Watching recent scifi movies such as The Martian with Matt Damon or George Clooney’s The Midnight Sky or reading books such as James Lovelock’s recent Novacene, one often gets the feeling that we are being quietly but systematically prepared for the necessity of giving up on Earth. One of the essays in Robot, contributed by Olaf Witkowski, a researcher in AI and AL based in Tokyo, takes from Čapek’s play precisely the ultimate suggestion that AL robots could carry on sufficiently human-like life in the absence of humanity. Since the Earth is doomed anyway – one way or another, sooner or later – it is high time we devoted all our efforts either to creating a superhuman cyborg capable of leaving the Earth for good and colonising space or, better, started “transposing” human life into the form of AL robots capable of having robo-babies and surviving independently in the harshest conditions in space. Are you ready to give up Earth and be refashioned into a living robot? If not, you had better start considering it. Imagine yourself as one of a glorious space fleet of swarming ant-like myrmidons …
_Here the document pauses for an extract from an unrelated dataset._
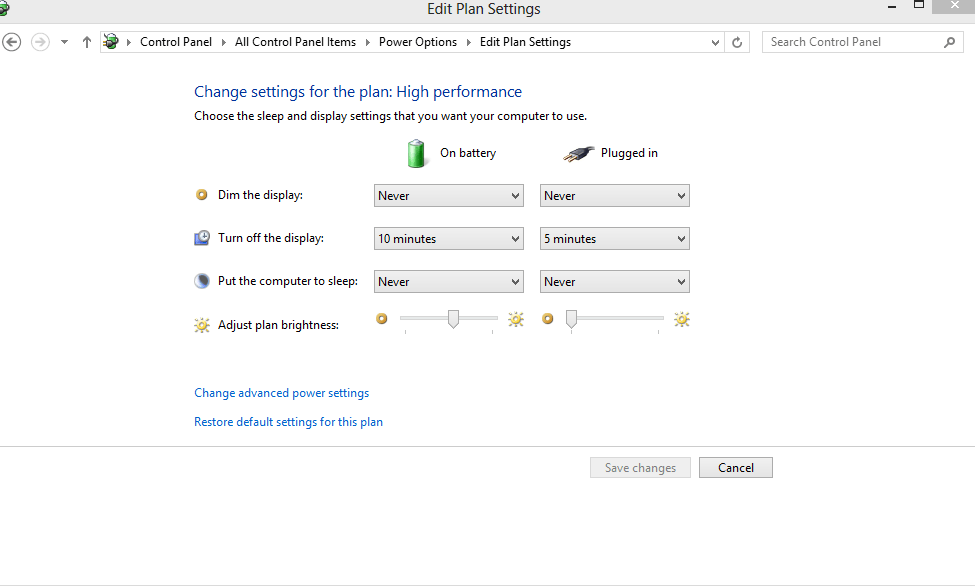
Task: Open Dim the display dropdown for On battery
Action: [x=448, y=196]
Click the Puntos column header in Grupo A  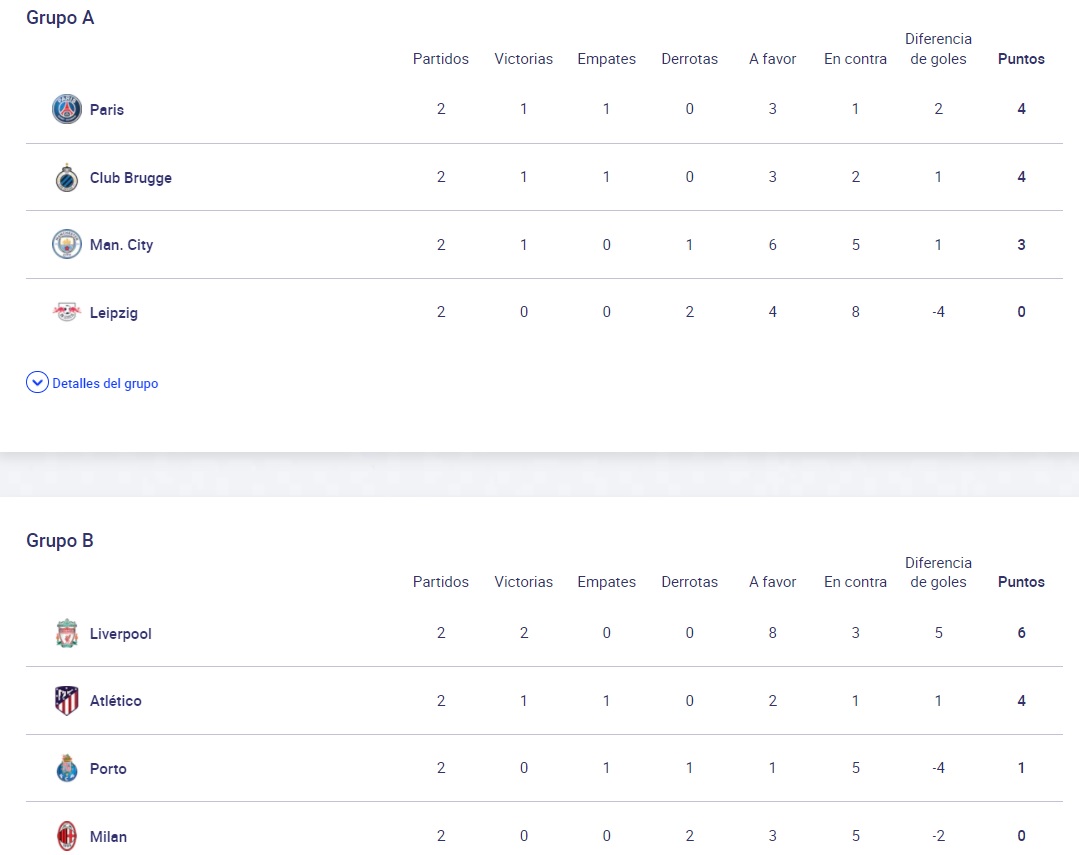pos(1021,59)
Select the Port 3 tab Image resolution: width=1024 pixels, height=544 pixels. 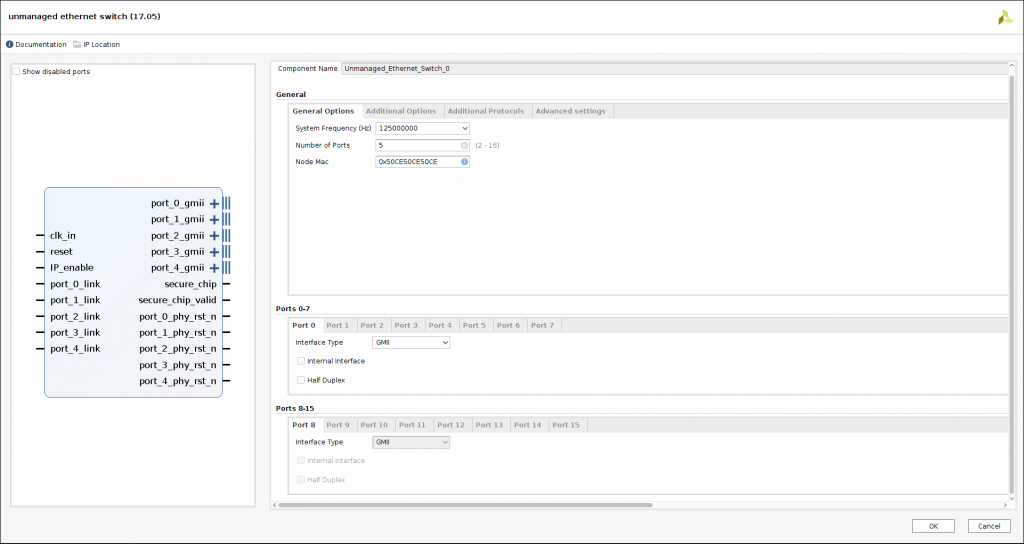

What might be a good model for such an AL robot, our heir in space? Mistranslations and distortions of Čapek’s play (especially in Paul Selver’s 1923 English translation) are uncovered when contributors (reading the play in translation) base their arguments on organisms that do not actually appear in the original text. Thus Čapek’s rotifer – the very first of many organisms that old Rossum tried to re-create – is mistranslated by Selver as a “bug” which is then re-interpreted to mean an insect (a beetle) and this leads to an argument about ants as a much more appropriate model for an AL robot. (The rotifer is translated as amoeba by Porter and Mayer, which is a much better fit although still not a perfect match: rotifers are multicellular, amoebas unicellular.) Other commentaries, especially by Japanese researchers, provide fascinating insights into significant differences between cultures as robots seem to carry much more positive associations in Japan than in the Czech Republic. Last but not least, the women contributors, especially the scientists among them, provide an entertaining commentary on the rather helpless female characters in the play, both human and robot, who happen to be embodiments of unreason, naivety, emotiveness bordering on hysteria, blind impulse and superstition, pointing to the one aspect of Čapek’s play that is perhaps beyond rescue.

Jitka Čejková’s Robot. Sto rozumů reveals what an interdisciplinary approach to a topic can accomplish provided the right kind of “meeting space” is opened up in which the specialist, whether in science or the humanities, is invited to address others as fellow humans first, inhabitants and co-creators of a shared world. In this case the meeting space was opened up magnificently by Čapek’s R.U.R. and its robots, now one hundred years old.

1/9/2021

Alena Dvořáková is a translator, editor and literary critic from Prague, now based in Dublin. She has translated a number of acclaimed works of literary fiction from English into Czech, including Cormac McCarthy’s novel Suttree, Kevin Barry’s City of Bohane and Beatlebone, and most recently The Unconsoled by Kazuo Ishiguro. She regularly contributes reviews and essays to the Czech literary review Souvislosti (www.souvislosti.cz).